1.2 STATEMENT OF THE GENERAL problem
One of the most noticeable developments in modern family life is the rise in marital issues in Nigeria. Lesthaeghe, 2005. Several studies have found that children living in troubled marriages and other lone parent families have lower levels of economic well-being, and that cross-national variation in these gaps is closely related to welfare state support (Vleminckx and Smeeding 2000; Aassveet al. 2007; Heuveline and Weinshenker 2008).
The emergence of new types of marital difficulties necessitates a thorough examination of the new events in order to comprehend its causes and implications.
Problems and the dissolution of family and conjugal ties have demographic, social, and economic effects for the people involved, especially children.
There are negative repercussions for separated or divorced parents' and their children's well-being, as well as poverty concerns for women with children. The overarching issue is thus to investigate the extent to which marital difficulties affect children's educational outcomes.
1.3. goals AND OBJECTIVES OF THE STUDY
The study's primary goal is to investigate the impact of marital difficulties on children's schooling in Nigeria. Other specific study objectives include:
To investigate the need for an effective education for Nigerian children.
To determine the extent of marital conflict in Nigerian households and how it affects children's scholastic development.

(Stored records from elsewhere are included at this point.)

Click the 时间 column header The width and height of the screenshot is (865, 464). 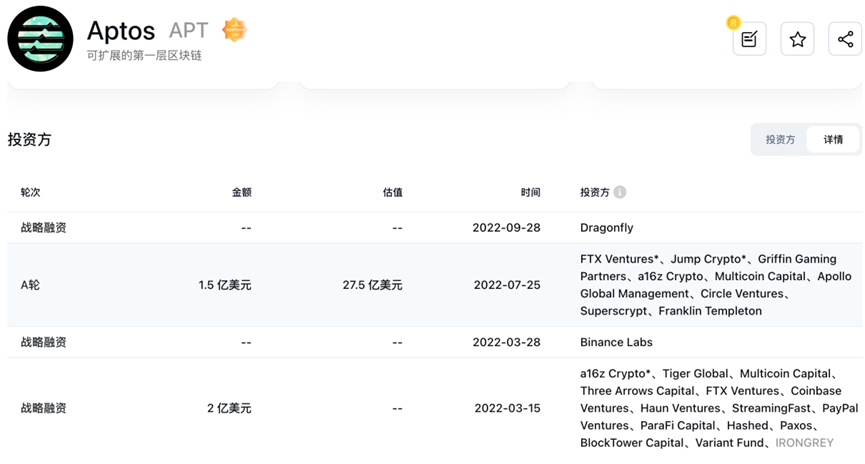tap(530, 192)
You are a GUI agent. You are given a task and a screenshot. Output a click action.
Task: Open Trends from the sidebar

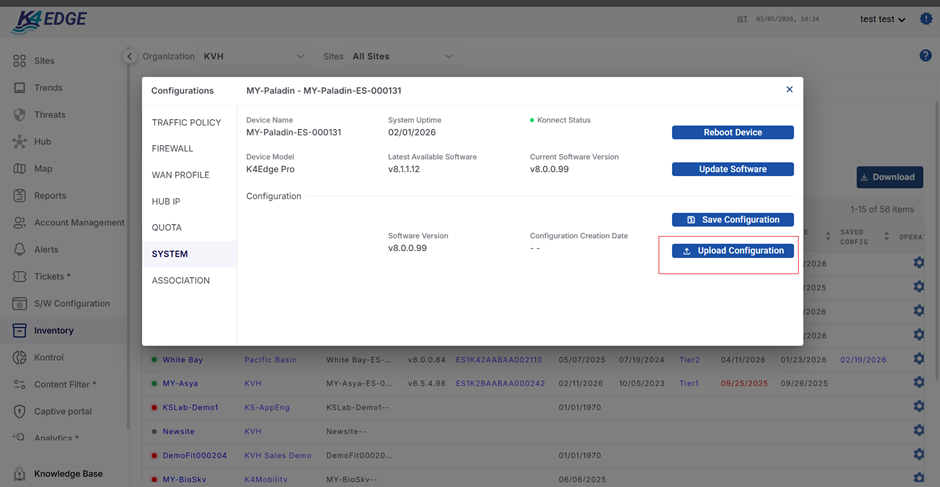point(19,88)
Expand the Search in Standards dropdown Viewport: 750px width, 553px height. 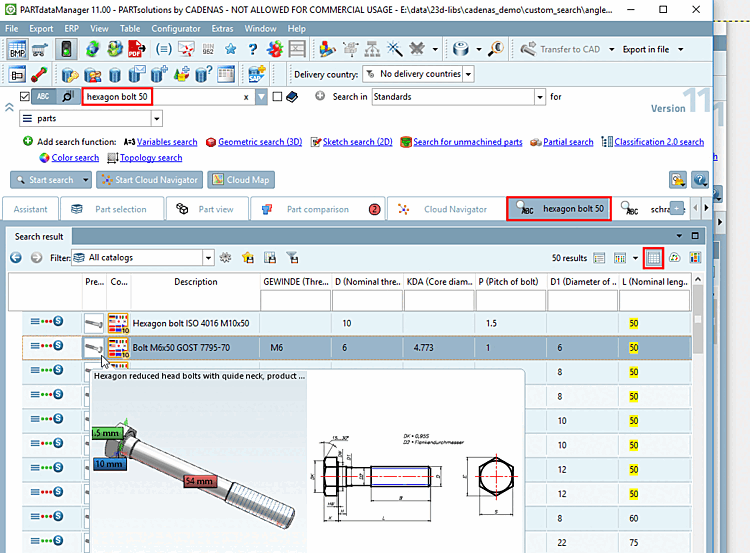click(540, 97)

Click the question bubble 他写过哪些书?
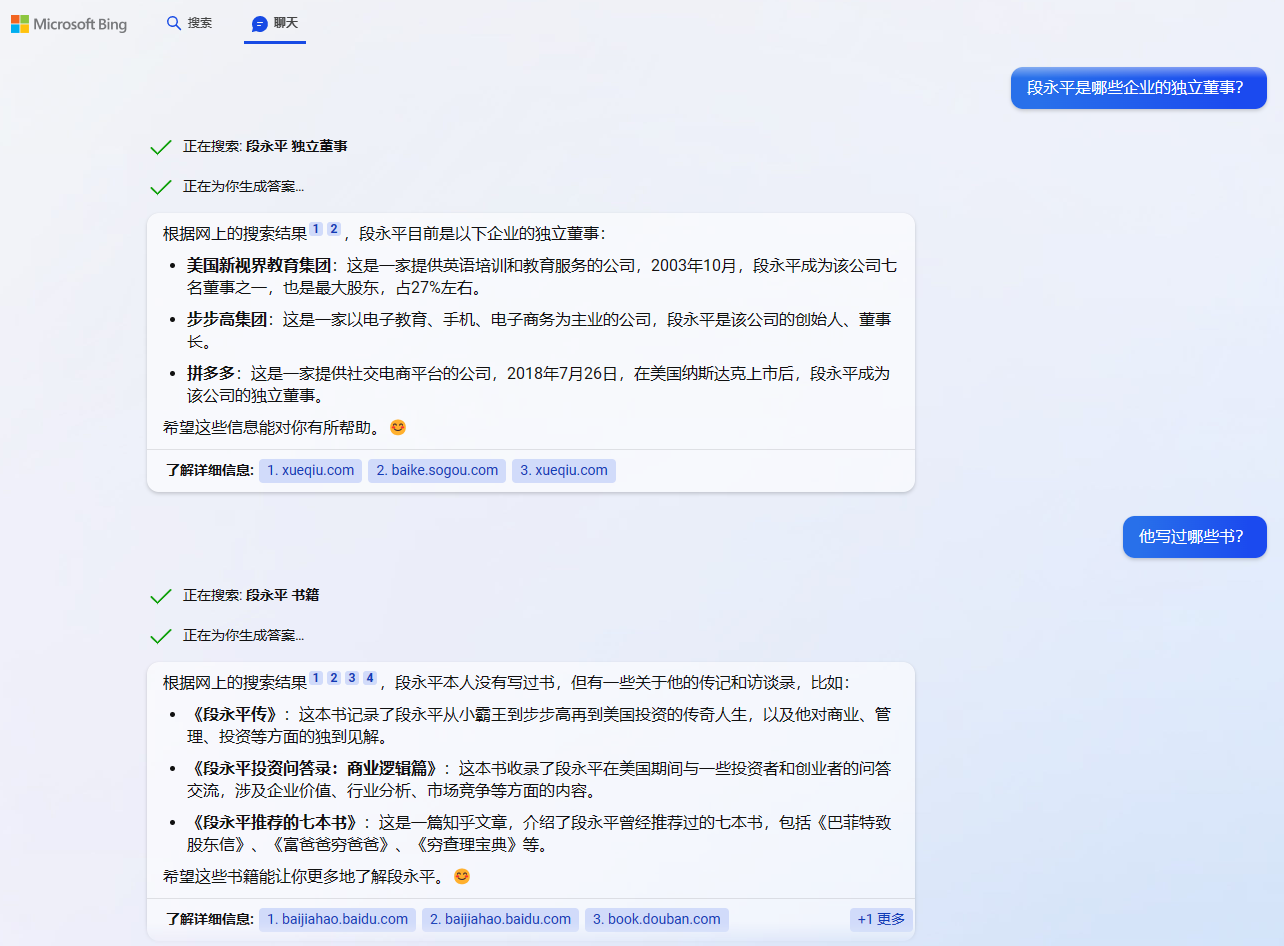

To investigate the impact of marital difficulties on children's academic performance or achievement in Nigeria.
To make recommendations for ways to improve the scholastic development of children from troubled homes.
1.5. RESEARCH HYPOTHESIS
H0: Marital difficulties have no substantial impact on children's education/academic achievement in Nigeria.
H1: Marital difficulties have a major impact on children's education/academic achievement in Nigeria.
H0: Marital difficulties have little effect on children's academic performance or achievement in Nigeria.
H1: There is an influence of marital difficulties on children's academic performance or achievement in Nigeria.
1.6. SIGNIFICANCE OF THE STUDY
The project would significantly improve the educational performance of children from problematic households since it addresses such educational obstacles as they may develop.
The study would also be extremely useful to students, researchers, and academics who want to conduct additional research on the issue by providing relevant material.
1.7. SCOPE AND limitations OF THE STUDY
The study will look at the impact of marital difficulties on children's schooling in Nigeria, specifically in Jos North LGA of Plateau State.
LIMITATIONS OF THE STUDY
Financial constraint: Inadequate funding tends to restrict the researcher's efficiency in locating relevant materials, literature, or information, as well as in the data collection process (internet, questionnaire, and interview).
Time constraint: The researcher will conduct this investigation alongside other academic activities. As a result, the amount of time spent on research will be reduced.